I have the function $y(x)=e^{iax}, a\in\mathbb{R}$. Where $0\le x\le 2\pi$, and y(x) is also $2\pi$-periodic.
They asked me to find the fourier coefficients of y(x), which I found out to be $\frac{e^{i2\pi a}-1}{2\pi i(a-n)}$.

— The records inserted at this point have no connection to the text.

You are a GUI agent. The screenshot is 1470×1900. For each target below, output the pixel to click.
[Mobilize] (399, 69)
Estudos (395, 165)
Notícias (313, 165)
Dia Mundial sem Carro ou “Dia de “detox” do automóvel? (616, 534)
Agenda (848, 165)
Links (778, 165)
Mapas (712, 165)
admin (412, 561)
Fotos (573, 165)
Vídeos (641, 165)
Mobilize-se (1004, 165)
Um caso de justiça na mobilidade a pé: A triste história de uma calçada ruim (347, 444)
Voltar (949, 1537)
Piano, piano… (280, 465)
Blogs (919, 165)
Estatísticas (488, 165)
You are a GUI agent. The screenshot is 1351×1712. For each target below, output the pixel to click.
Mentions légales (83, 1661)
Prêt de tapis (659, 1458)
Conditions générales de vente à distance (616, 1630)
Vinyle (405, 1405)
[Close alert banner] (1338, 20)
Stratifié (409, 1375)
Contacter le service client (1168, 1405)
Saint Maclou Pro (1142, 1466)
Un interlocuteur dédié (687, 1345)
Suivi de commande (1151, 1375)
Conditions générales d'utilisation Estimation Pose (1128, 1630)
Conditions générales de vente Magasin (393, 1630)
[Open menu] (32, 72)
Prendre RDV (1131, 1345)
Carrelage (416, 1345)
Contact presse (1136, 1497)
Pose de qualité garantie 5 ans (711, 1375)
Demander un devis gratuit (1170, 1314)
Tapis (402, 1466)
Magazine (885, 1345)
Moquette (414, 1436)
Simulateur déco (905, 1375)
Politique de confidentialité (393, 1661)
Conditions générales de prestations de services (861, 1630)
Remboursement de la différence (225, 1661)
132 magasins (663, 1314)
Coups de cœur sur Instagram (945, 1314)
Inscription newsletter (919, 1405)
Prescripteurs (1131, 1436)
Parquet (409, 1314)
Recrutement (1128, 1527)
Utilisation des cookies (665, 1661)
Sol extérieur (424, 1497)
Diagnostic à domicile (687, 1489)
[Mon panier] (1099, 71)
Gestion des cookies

But I'm also asked to show that $\sum_{-\infty}^\infty \frac{1}{(a-n)^{2}} = \frac{\pi^{2}}{sin^{2}\pi a} $
In my attempt for a solution, I used Parseval's formula: $\frac{(e^{i2\pi a}-1)^{2}}{4\pi ^{2}}\sum_{-\infty}^\infty \frac{1}{(a-n)^{2}} = \frac{1}{2\pi}\int_{0}^{2\pi} |e^{iax}|^{2} $
I concluded that the right hand side will equal to 1, then I get that:
$\sum_{-\infty}^\infty \frac{1}{(a-n)^{2}} = \frac{4\pi^{2}}{(e^{i2\pi a}-1)^{2}} $
I have tried to play around with the expression at the right hand side of the equality, but cant manage to obtain $\frac{\pi^{2}}{sin^{2}\pi a}$
Any help?
If we expand out $e^{iax}/\sqrt{2\pi}$ defined on $(-\pi,\pi)$ in terms of the orthonormal sequence $e^{ikn}/\sqrt{2\pi}$, $n\in {\mathbb N}$ the coefficients are
$$ c_n=\frac 1{2\pi} \int_{-\pi}^{\pi} e^{iax}e^{-inx}=\frac{\sin(\pi(a-n))}{\pi(a-n)} $$
and from Parseval we get $$ \frac 1{2\pi} \int_{-\pi}^{\pi}dx= 1= \sum_{n=-\infty}^{\infty} \frac{\sin^2(\pi(a-n))}{\pi^2(a-n)^2}. $$ As the squared sine is $\pi$ periodic, this is the same as $$ 1= \sum_{n=-\infty}^{\infty} \frac{\sin^2(\pi a)}{\pi^2(a-n)^2}. $$
You problem is the same as this except that youy need to slide interval over by $\pi$.